Term of the agreement
State when the partnership starts and whether it has a fixed end date or continues until dissolved.
Capital contributions
Explain what each partner is contributing (cash, equipment, services, know-how, intellectual property rights) and clarify whether their contributions are capital investments or loans. The value of each input should also be stated.
Profit and loss sharing
Outline how profits and losses will be divided. It can be equal or in proportion to ownership interests. Describe the timing and method of profit distributions.
Partnership accounts and banking
Specify where the bank account will be held, who may access and use it, and how records are kept.
Management and decision-making
Define how decisions are made. Will each partner have equal say, or are roles split by responsibility? Additionally, you should clarify whether decisions can be made by a simple majority or if a qualified majority is required for important matters.
Partner duties and obligations
You should define the obligations and duties of each partner. For instance, while one partner may be responsible for sales, another partner can handle finance and accounting matters.
In addition, make sure to include clear requirements for time commitment and effort that each partner must make.
Drawings and remuneration
Set out whether partners can take regular payments or must wait for profits to be distributed.
Liabilities and indemnities
Clarify each partner’s responsibility for debts. Under the default rules of the Partnerships Act of 1890, partners are jointly and severally liable.
Dissolution and exit strategy
Explain when and how the partnership can be dissolved, or what happens when a partner leaves or they are expelled from the partnership. Furthermore, you should cover buyouts and succession plans.
Restrictions on competition
You may want to restrict partners from setting up competing businesses during or after the partnership.
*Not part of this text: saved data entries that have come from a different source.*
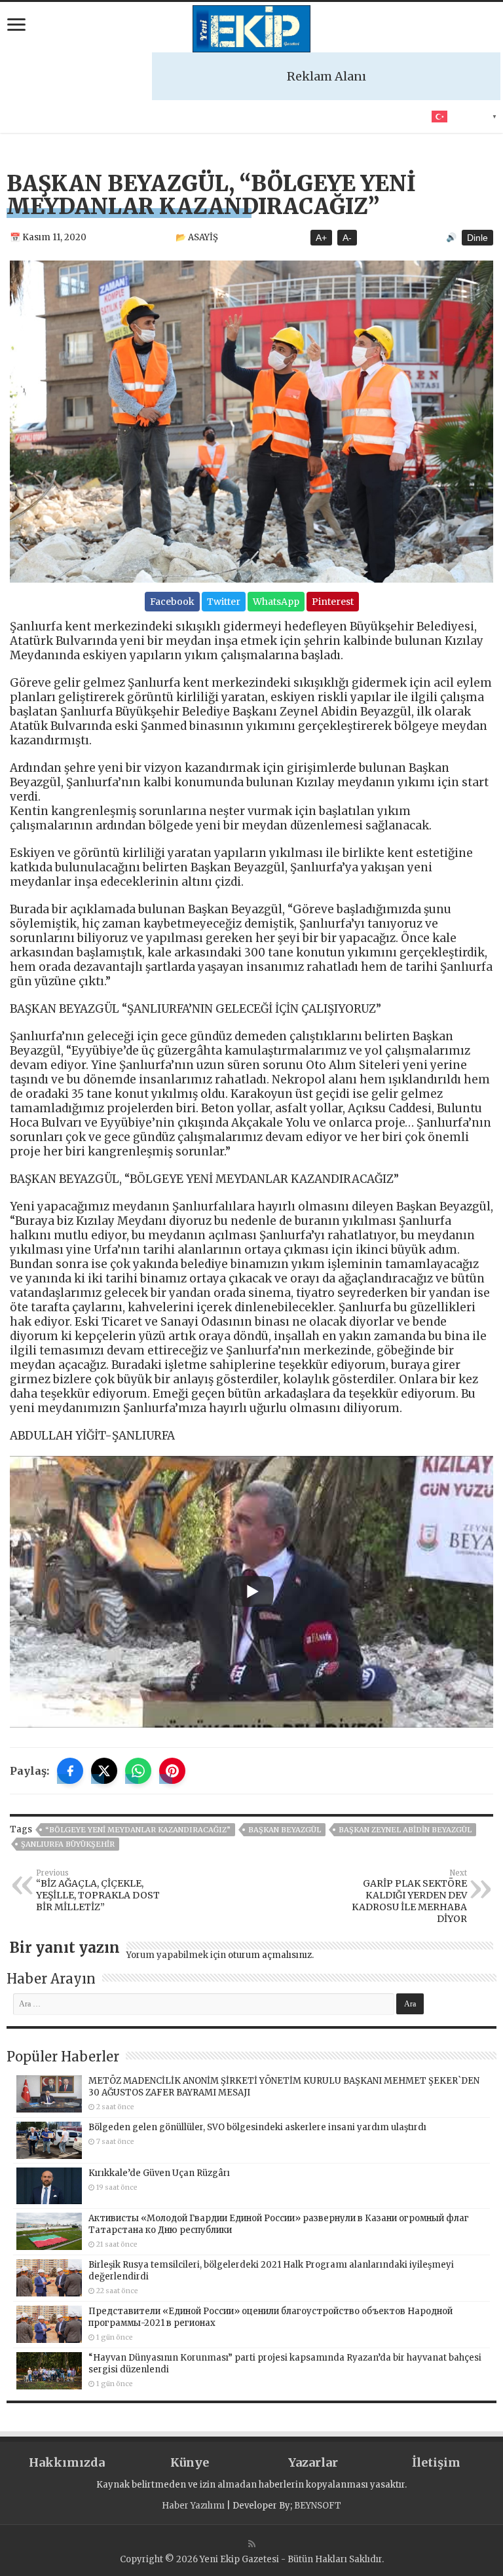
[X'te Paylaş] (104, 1771)
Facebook (172, 602)
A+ (321, 237)
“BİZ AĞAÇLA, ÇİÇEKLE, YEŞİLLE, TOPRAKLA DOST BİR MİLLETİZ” (98, 1890)
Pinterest (333, 602)
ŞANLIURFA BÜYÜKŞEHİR (68, 1844)
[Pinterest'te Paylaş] (172, 1771)
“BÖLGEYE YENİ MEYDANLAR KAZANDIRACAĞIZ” (138, 1829)
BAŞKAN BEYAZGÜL (284, 1829)
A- (347, 237)
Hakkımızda (67, 2462)
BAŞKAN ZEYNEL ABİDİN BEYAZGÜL (405, 1829)
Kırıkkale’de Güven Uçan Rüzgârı (159, 2173)
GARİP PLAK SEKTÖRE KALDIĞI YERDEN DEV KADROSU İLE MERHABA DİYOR (409, 1896)
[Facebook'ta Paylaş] (70, 1771)
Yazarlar (313, 2462)
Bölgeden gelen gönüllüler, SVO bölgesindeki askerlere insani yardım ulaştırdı (257, 2127)
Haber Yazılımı (193, 2505)
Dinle (477, 237)
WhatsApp (276, 602)
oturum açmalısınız (270, 1955)
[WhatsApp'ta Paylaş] (138, 1771)
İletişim (436, 2462)
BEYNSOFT (317, 2505)
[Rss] (252, 2544)
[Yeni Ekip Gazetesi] (251, 27)
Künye (189, 2462)
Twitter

You should include a restrictive covenant clause in the partnership agreement to prevent a departing partner from competing with the partnership.
Restrictions on non-solicitation
Depending on the nature of your partnership, you may want to prevent a departing partner from soliciting your clients. Including a non-solicitation clause can help protect the partnership and reduce the risk of losing clients.
Dispute resolution
Set a method for handling disagreements, such as mediation, arbitration, or court action. Make sure to include a tie-breaker mechanism in case a vote ends in a tie.
Governing law
You should set out the applicable law (e.g. laws of England and Wales), and also the jurisdiction that will handle the disputes.
Amendments and notices
Detail how changes to the agreement must be made and how notices should be delivered.
Signatures and witnesses
All partners must sign and date the agreement, ideally with a witness present.
Including these clauses helps guarantee that your business partnership contract is clear, thorough, and legally useful.